> _Problem details_
Retype each record exactly, please. Skip none.

> _Exercise material_
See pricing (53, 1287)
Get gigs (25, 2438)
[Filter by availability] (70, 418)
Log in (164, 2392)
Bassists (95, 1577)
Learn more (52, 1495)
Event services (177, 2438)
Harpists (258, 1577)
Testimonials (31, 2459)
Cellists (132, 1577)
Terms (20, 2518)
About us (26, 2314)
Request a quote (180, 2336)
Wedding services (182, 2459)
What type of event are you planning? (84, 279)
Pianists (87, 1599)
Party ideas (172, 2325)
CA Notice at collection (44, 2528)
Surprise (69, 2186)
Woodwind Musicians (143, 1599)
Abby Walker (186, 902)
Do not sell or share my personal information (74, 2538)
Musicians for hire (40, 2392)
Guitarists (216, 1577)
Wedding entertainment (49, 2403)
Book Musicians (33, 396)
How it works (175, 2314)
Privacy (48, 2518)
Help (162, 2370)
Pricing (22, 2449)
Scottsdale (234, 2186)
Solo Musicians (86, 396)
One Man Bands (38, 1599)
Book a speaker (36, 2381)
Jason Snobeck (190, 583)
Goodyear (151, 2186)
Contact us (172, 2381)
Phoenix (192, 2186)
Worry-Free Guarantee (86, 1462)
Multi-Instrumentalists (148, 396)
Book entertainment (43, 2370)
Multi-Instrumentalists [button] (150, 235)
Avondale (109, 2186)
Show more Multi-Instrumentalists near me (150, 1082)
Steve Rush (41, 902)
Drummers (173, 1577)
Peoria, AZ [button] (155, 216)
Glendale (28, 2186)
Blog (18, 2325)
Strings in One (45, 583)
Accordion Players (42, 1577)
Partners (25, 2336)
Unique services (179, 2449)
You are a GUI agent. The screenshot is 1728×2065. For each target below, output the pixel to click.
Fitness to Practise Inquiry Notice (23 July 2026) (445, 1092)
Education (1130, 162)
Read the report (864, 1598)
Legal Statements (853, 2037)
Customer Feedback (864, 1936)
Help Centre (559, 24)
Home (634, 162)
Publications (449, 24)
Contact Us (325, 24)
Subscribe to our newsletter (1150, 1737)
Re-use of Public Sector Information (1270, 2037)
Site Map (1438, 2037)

> _Result for this exercise_
See pricing (53, 1287)
Get gigs (25, 2438)
[Filter by availability] (70, 418)
Log in (164, 2392)
Bassists (95, 1577)
Learn more (52, 1495)
Event services (177, 2438)
Harpists (258, 1577)
Testimonials (31, 2459)
Cellists (132, 1577)
Terms (20, 2518)
About us (26, 2314)
Request a quote (180, 2336)
Wedding services (182, 2459)
What type of event are you planning? (84, 279)
Pianists (87, 1599)
Party ideas (172, 2325)
CA Notice at collection (44, 2528)
Surprise (69, 2186)
Woodwind Musicians (143, 1599)
Abby Walker (186, 902)
Do not sell or share my personal information (74, 2538)
Musicians for hire (40, 2392)
Guitarists (216, 1577)
Wedding entertainment (49, 2403)
Book Musicians (33, 396)
How it works (175, 2314)
Privacy (48, 2518)
Help (162, 2370)
Pricing (22, 2449)
Scottsdale (234, 2186)
Solo Musicians (86, 396)
One Man Bands (38, 1599)
Book a speaker (36, 2381)
Jason Snobeck (190, 583)
Goodyear (151, 2186)
Contact us (172, 2381)
Phoenix (192, 2186)
Worry-Free Guarantee (86, 1462)
Multi-Instrumentalists (148, 396)
Book entertainment (43, 2370)
Multi-Instrumentalists [button] (150, 235)
Avondale (109, 2186)
Show more Multi-Instrumentalists near me (150, 1082)
Steve Rush (41, 902)
Drummers (173, 1577)
Peoria, AZ [button] (155, 216)
Glendale (28, 2186)
Blog (18, 2325)
Strings in One (45, 583)
Accordion Players (42, 1577)
Partners (25, 2336)
Unique services (179, 2449)
You are a GUI agent. The screenshot is 1728×2065. For each target below, output the pixel to click.
Fitness to Practise Inquiry Notice (23 July 2026) (445, 1092)
Education (1130, 162)
Read the report (864, 1598)
Legal Statements (853, 2037)
Customer Feedback (864, 1936)
Help Centre (559, 24)
Home (634, 162)
Publications (449, 24)
Contact Us (325, 24)
Subscribe to our newsletter (1150, 1737)
Re-use of Public Sector Information (1270, 2037)
Site Map (1438, 2037)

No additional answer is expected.